Часто он говорил совершенно противоположное тому, что он говорил прежде, но и то и другое было справедливо. Он любил говорить и говорил хорошо, украшая свою речь ласкательными и пословицами, которые, Пьеру казалось, он сам выдумывал; но главная прелесть его рассказов состояла в том, что в его речи события самые простые, иногда те самые, которые, не замечая их, видел Пьер, получали характер торжественного благообразия. Он любил слушать сказки, которые рассказывал по вечерам (всё одни и те же) один солдат, но больше всего он любил слушать рассказы о настоящей жизни. Он радостно улыбался, слушая такие рассказы, вставляя слова и делая вопросы, клонившиеся к тому, чтобы уяснить себе благообразие того, что ему рассказывали. Привязанностей, дружбы, любви, как понимал их Пьер, Каратаев не имел никаких; но он любил и любовно жил со всем, с чем его сводила жизнь, и в особенности с человеком – не с известным каким нибудь человеком, а с теми людьми, которые были перед его глазами. Он любил свою шавку, любил товарищей, французов, любил Пьера, который был его соседом; но Пьер чувствовал, что Каратаев, несмотря на всю свою ласковую нежность к нему (которою он невольно отдавал должное духовной жизни Пьера), ни на минуту не огорчился бы разлукой с ним.

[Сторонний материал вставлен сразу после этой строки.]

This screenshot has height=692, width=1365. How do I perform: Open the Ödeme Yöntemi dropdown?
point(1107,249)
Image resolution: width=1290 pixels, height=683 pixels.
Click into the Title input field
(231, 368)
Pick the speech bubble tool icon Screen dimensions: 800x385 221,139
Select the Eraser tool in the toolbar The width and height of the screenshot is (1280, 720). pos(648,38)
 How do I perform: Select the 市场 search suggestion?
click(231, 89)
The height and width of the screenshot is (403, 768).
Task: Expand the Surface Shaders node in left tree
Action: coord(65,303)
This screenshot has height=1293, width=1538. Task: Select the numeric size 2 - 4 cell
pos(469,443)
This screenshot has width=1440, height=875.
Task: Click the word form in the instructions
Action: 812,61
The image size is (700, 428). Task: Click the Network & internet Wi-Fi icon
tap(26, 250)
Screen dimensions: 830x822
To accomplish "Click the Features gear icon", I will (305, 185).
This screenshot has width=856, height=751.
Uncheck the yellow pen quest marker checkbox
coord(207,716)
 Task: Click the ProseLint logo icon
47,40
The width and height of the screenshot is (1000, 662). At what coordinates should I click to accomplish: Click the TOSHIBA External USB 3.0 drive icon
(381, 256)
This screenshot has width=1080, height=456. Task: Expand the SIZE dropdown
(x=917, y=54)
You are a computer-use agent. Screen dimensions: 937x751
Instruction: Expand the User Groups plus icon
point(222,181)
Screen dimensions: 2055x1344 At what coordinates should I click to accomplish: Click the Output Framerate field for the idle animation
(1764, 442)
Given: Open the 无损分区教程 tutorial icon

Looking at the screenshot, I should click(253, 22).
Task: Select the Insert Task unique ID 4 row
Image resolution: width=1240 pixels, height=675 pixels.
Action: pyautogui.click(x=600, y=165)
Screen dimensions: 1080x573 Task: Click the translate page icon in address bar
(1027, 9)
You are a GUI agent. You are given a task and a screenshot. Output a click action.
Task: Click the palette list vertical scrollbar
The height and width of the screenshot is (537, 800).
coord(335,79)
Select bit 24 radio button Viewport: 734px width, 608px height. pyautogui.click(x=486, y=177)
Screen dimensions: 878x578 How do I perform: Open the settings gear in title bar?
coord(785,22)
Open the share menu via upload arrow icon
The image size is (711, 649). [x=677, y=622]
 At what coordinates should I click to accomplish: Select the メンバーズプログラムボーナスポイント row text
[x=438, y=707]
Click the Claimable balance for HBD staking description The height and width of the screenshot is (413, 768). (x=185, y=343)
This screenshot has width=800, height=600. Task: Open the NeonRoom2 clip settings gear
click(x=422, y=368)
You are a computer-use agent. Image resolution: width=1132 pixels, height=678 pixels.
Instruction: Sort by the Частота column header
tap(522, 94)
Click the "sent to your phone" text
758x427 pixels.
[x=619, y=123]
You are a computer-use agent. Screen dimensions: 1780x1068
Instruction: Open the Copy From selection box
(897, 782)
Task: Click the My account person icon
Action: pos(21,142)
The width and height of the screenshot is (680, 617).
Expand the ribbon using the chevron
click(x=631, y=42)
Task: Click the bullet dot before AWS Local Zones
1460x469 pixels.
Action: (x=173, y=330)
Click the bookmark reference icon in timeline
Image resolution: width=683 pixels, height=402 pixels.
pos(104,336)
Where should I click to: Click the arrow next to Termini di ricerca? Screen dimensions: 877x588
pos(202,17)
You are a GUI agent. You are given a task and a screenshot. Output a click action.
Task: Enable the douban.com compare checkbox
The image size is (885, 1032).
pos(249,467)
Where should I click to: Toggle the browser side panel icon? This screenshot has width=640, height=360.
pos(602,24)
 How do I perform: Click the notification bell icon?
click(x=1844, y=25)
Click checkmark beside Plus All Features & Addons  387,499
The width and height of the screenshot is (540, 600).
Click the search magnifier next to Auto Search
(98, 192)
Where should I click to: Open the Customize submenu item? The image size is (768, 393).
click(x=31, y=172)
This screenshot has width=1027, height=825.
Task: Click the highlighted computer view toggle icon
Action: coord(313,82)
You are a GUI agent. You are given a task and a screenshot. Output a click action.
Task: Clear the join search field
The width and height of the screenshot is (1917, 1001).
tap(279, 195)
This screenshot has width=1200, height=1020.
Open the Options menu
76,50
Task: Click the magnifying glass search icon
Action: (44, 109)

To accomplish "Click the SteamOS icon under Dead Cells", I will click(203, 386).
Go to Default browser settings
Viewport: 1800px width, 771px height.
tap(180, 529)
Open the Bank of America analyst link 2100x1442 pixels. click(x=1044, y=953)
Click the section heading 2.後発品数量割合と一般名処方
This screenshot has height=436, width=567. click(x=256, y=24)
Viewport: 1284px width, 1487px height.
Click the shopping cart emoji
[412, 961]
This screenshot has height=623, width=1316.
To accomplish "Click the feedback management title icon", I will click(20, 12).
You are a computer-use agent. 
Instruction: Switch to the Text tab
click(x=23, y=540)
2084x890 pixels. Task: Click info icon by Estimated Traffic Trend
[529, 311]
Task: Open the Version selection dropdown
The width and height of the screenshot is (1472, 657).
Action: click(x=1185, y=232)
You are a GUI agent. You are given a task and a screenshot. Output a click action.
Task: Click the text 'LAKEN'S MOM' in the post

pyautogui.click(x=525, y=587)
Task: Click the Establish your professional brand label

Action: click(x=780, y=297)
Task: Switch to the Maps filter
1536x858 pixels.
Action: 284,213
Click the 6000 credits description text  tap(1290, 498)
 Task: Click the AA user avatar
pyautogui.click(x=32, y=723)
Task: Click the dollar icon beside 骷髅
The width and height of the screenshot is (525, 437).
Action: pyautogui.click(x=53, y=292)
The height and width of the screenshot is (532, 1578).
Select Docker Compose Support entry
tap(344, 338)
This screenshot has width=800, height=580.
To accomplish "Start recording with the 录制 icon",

И Пьер то же чувство начинал испытывать к Каратаеву.
Платон Каратаев был для всех остальных пленных самым обыкновенным солдатом; его звали соколик или Платоша, добродушно трунили над ним, посылали его за посылками. Но для Пьера, каким он представился в первую ночь, непостижимым, круглым и вечным олицетворением духа простоты и правды, таким он и остался навсегда.
Платон Каратаев ничего не знал наизусть, кроме своей молитвы. Когда он говорил свои речи, он, начиная их, казалось, не знал, чем он их кончит.
Когда Пьер, иногда пораженный смыслом его речи, просил повторить сказанное, Платон не мог вспомнить того, что он сказал минуту тому назад, – так же, как он никак не мог словами сказать Пьеру свою любимую песню. Там было: «родимая, березанька и тошненько мне», но на словах не выходило никакого смысла. Он не понимал и не мог понять значения слов, отдельно взятых из речи. Каждое слово его и каждое действие было проявлением неизвестной ему деятельности, которая была его жизнь. Но жизнь его, как он сам смотрел на нее, не имела смысла как отдельная жизнь. Она имела смысл только как частица целого, которое он постоянно чувствовал. Его слова и действия выливались из него так же равномерно, необходимо и непосредственно, как запах отделяется от цветка. Он не мог понять ни цены, ни значения отдельно взятого действия или слова.